Some of the specific studies (again, I’m going on memory), and the whole set taken in the aggregate, suggested the BSRI was wrongheaded in abstract conception and highly flawed in execution. It was a failure, if not a simple fraud. It reflected wishful thinking, one might have said, on the part of its feminist designer. There was no such thing as “androgyny” as an ideal sex-role condition—especially if measuring it (and the meaning of it) was derived largely from what were considered “typical” if not “desirable” male and female roles.

Part of what I took away from this term paper was that males and females have fundamentally different roles in our society. Whether you see this as rooted in “natural law” or “religious fundamentals,” or as a matter of long-ingrained habit, or as arising otherwise, the overwhelming evidence, over the long term in recent decades, and even considering history over the centuries and millennia, is that males and females have “inherently” different talents, proclivities, and roles to play. The nurturing role of a mother can be done by certain males who have some talent for it and work to make it happen (though maybe not fully well). But as a general matter, the role is essential not only to human development but is seen in some long-ensconced form in the animal world. And females tend much more often to perform this task, as if they have the natural talent for it (though not all are equally good). The same sort of role defense can be made about males with their action-oriented, work-directed behavior, and their capacities for this. (This strikes me as I edit it as a lot of pompous kind of discussion. I think it’s a natural response to a certain kind of feminist cant that manages to float around….)

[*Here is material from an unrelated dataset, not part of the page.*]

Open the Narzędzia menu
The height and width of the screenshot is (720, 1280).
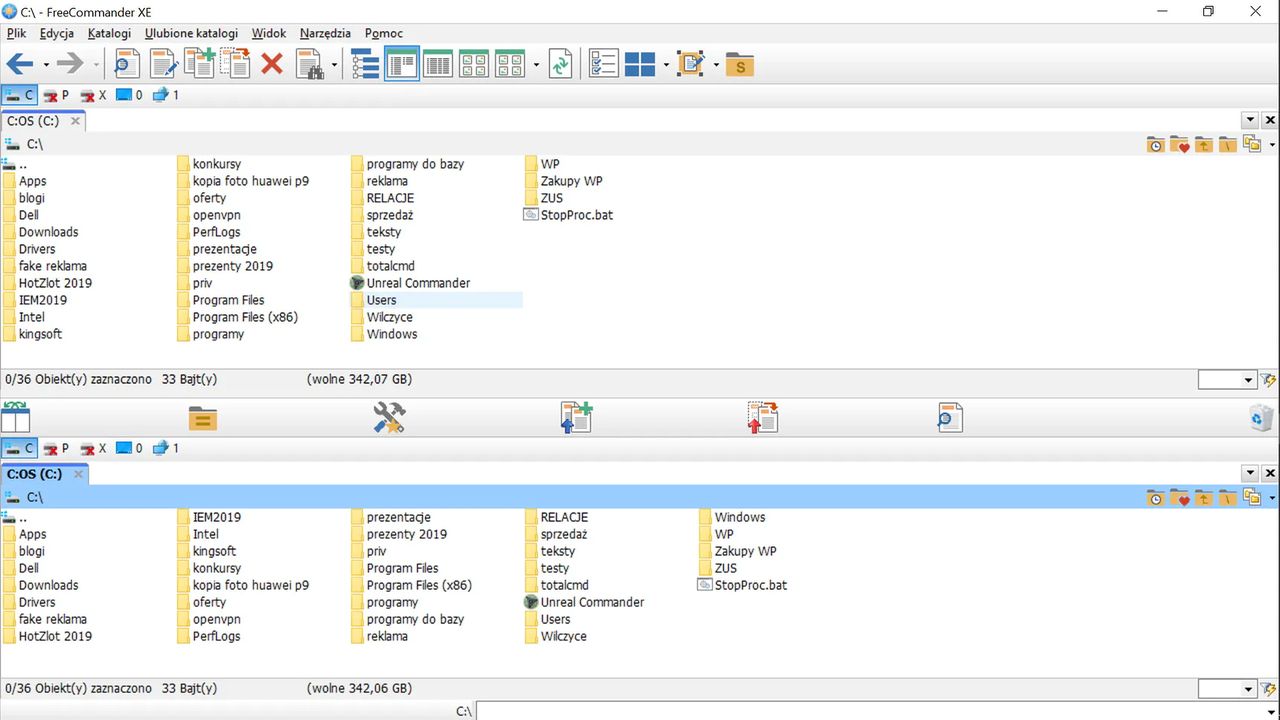(x=325, y=33)
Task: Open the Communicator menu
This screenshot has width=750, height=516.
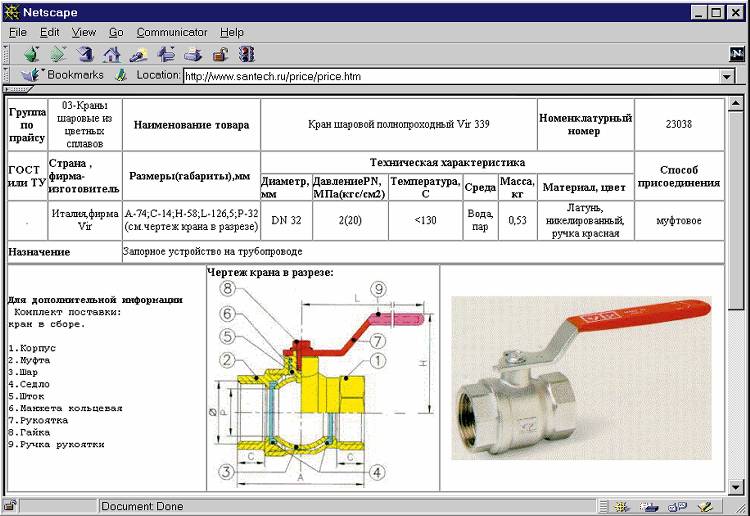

As a less definitional matter, I’ve often thought in recent years that whenever women talk as if they wish they had more of men’s freedoms, or what seem to be men’s privileges, they don’t realize that men typically are subject to isolation, alienation, and humiliation—not least from their work lives—that women, especially in their more delineated areas of life, are not subject to. Everyone can try out “the other sex’s” life if they want, but the general divergence between sex roles means each has its pros and cons, and does not mean that one is inherently better, or more genuine, or more blessed with freedom and respect. Life is more complex than that.

And so I would say that when it comes to “the feminist temper,” I think feminist issues and ideals are part of a loose array of trying to work out justice for, or amelioration of, fairly localized problems, and is a sum of not-rigidly totalistic behavior. It is very much in flux, contains experimental aspects, varies widely by different individuals, is subject on a broader level to historical changes, and at very least should give food for honest thought—for members of both sexes. But it should not be considered some “binding social institution that demands that women get all equal X, Y, and Z in our time,” and if there seems to be some sliding backward, “Well, then, won’t things ever change? I thought we’d already made progress,” etc., etc.

Some of the millenarian simple-mindedness of this is shown in something I read recently—in The New York Times, no surprise—where it was wondered who was going to take over for Gloria Steinem as a “leader” for women. Leader? What, are all women one big body of proletariat that needs a Fearless Leader to show the way to march “with bold curiosity for the adventure ahead,” to echo Dr. Strangelove in Stanley Kubrick’s movie? Do all women think the same? The answer is obvious.

All this said, when I consider what end Thelma and Louise come to, I wonder, Are these women such feminist heroines as they seem often to be (if in a sort of experimental, “let’s spit in the eye of The Man”) earlier in the movie? Is their rebellious drive off the cliff supposed to say how strong they are, how devoted to an ideal of freedom? Or does it mean simply despair? That (as the film overall says) “the feminist project” has no way to win satisfaction in this world?

I tend to think it says the latter, which leads me to think that there have to be other feminist movies to rank as “the best” to go in the canon with this one.